One of the ways OPTA promoted the line was by chartering trains and offering day excursions from Ormskirk, Burscough, Rufford and Croston to places such as Appleby on the Settle-Carlisle line, the Peak District, Shropshire, Llandudno, Durham, Gloucester and London; possibly something we should consider reprising.
Subsequently, the group changed its name to OPSTA when it started campaigning on behalf of the Southport-Manchester line. Plans for a single line operation were thwarted by lobbying with help from many quarters. In recent times there has been a sustained campaign to maintain direct services from Southport to both the north and south sides of Manchester, and reinstatement of an airport service lost in 2018.
The “West Lancashire lines” provide; vital commuter routes between the major conurbations of Southport, Wigan and Manchester, and between the communities of south west Lancashire and the cities of Preston and Liverpool via Ormskirk; as well as leisure and business access to the national network at Preston, Liverpool, Wigan and Manchester. OPSTA still exists to ensure those links are maintained and improved.
Before the Beeching cuts and subsequent route rationalisation, the Ormskirk and Preston, and Southport and Manchester lines were joined at Burscough, the north and south chords known as “the Burscough Curves” enabled direct travel between Ormskirk and Southport, and Southport and Preston. A relatively low cost project could restore that flexibility and add valuable options to direct travel across West Lancashire. OPSTA has long campaigned for such a scheme and in 2021 constructed a bid sponsored by Lancashire County Council and local MPs to the Restoring our Railway scheme.

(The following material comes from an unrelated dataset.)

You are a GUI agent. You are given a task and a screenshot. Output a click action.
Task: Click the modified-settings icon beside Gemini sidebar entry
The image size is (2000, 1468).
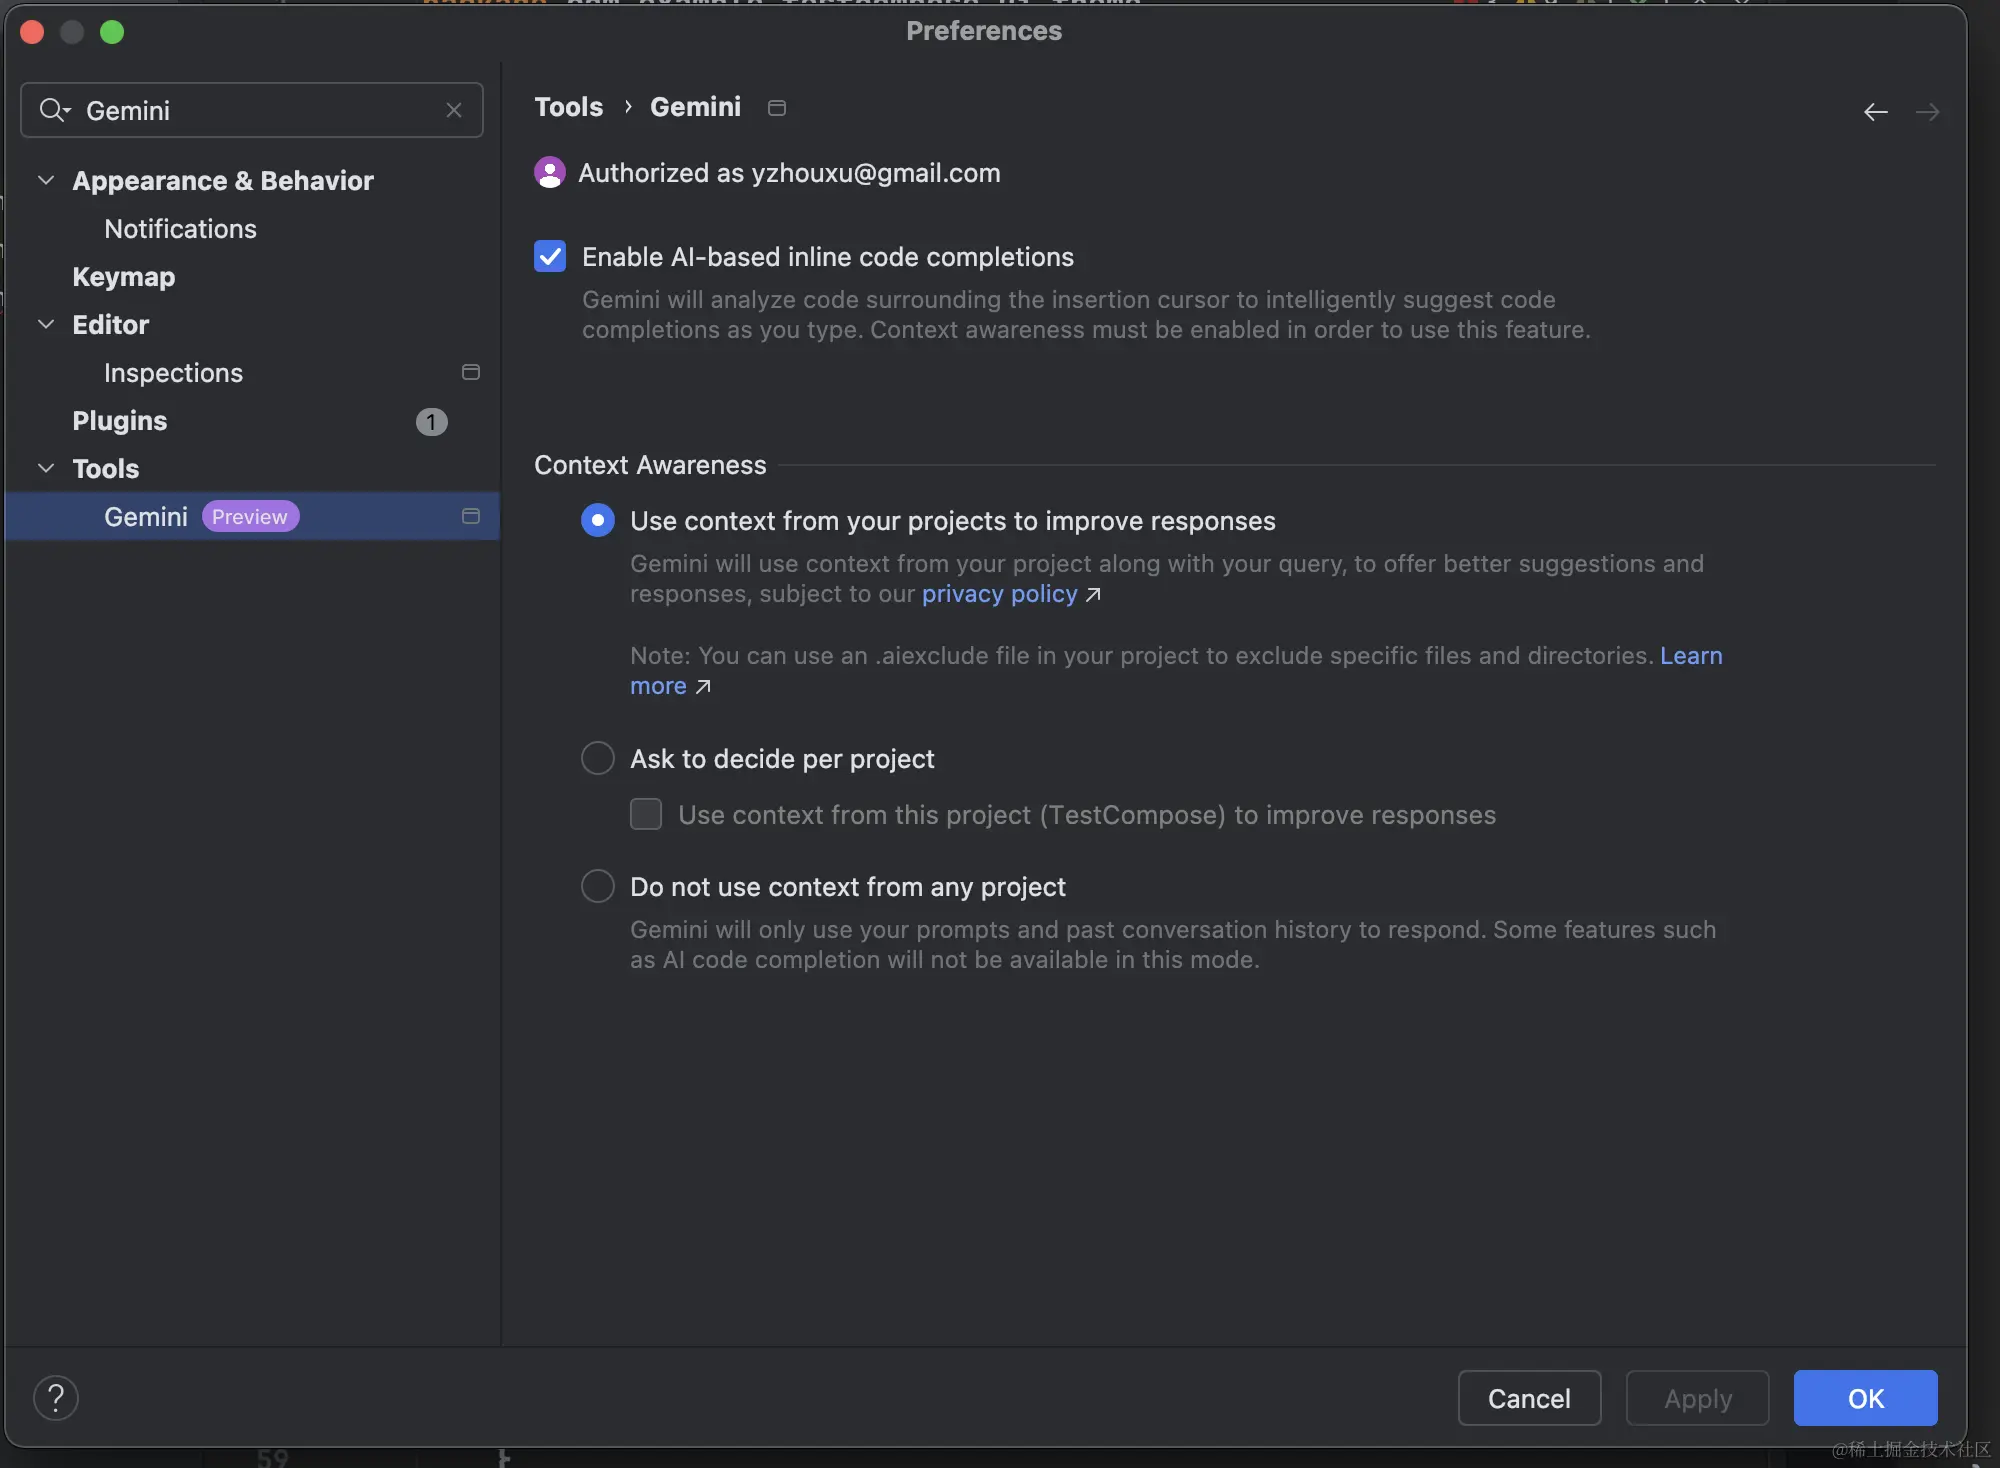469,516
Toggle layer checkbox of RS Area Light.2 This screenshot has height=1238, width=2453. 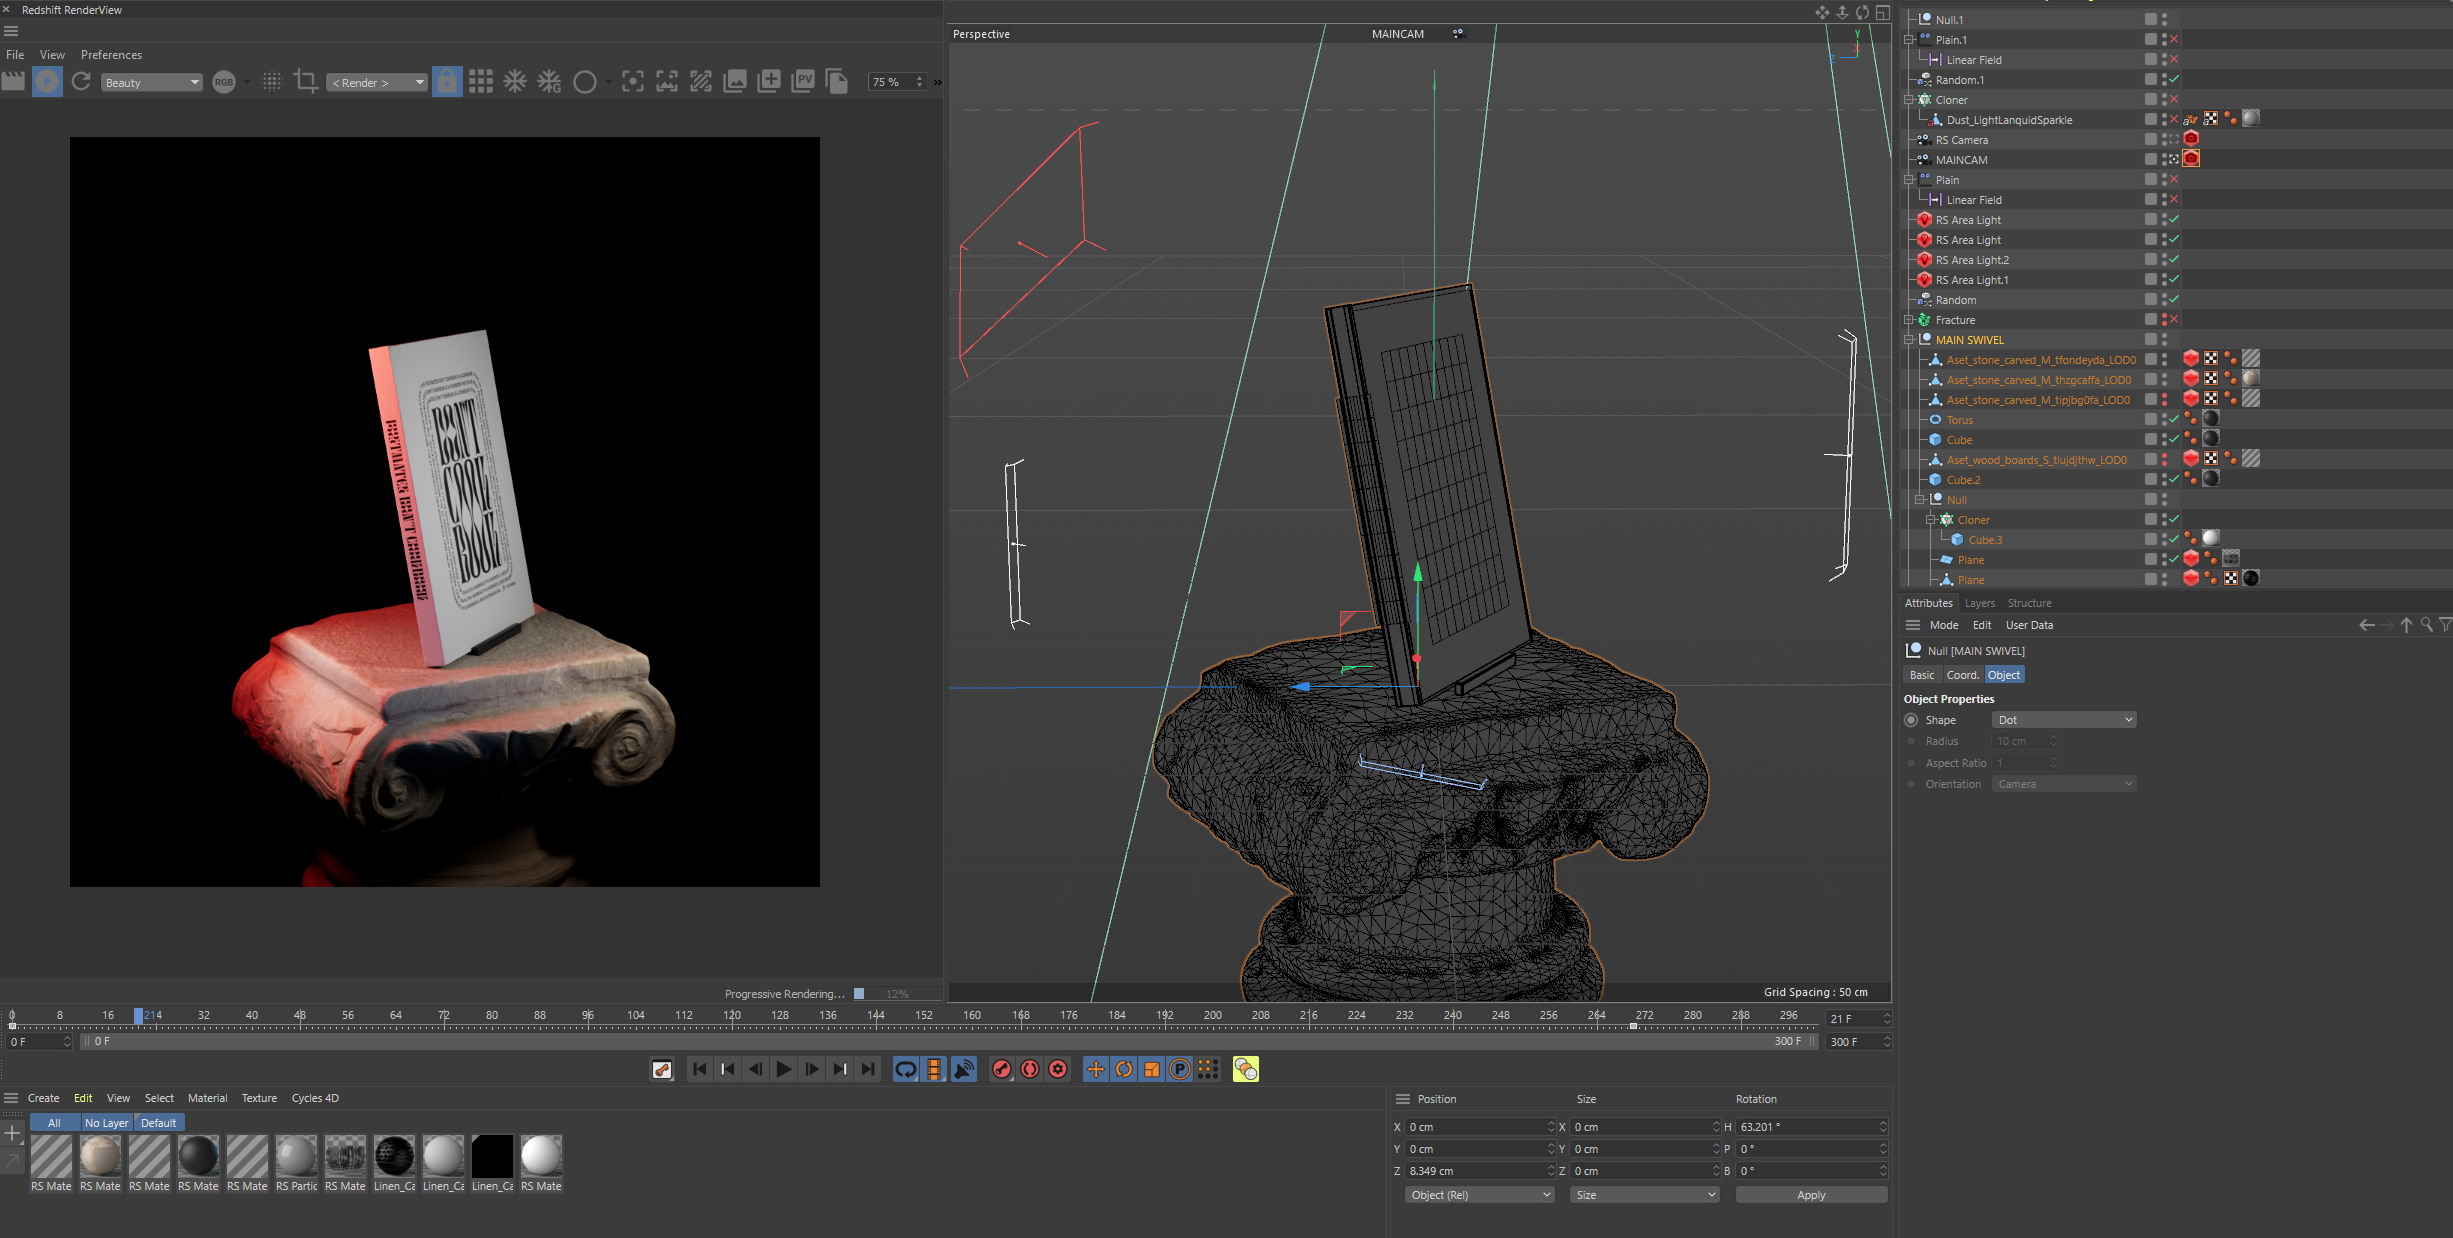click(x=2150, y=260)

That was unsuccessful but the campaign continues and a more immediate low-cost project that OPSTA is promoting is the extension of Merseyrail services north of Ormskirk, incrementally to Burscough and Rufford, as the initial stage of a development that would become an integrated Liverpool-Ormskirk-Southport-Preston network.
Similarly OPSTA advocates extension of public transport links from Kirkby and its new station at Headbolt Lane to Skelmersdale and Wigan.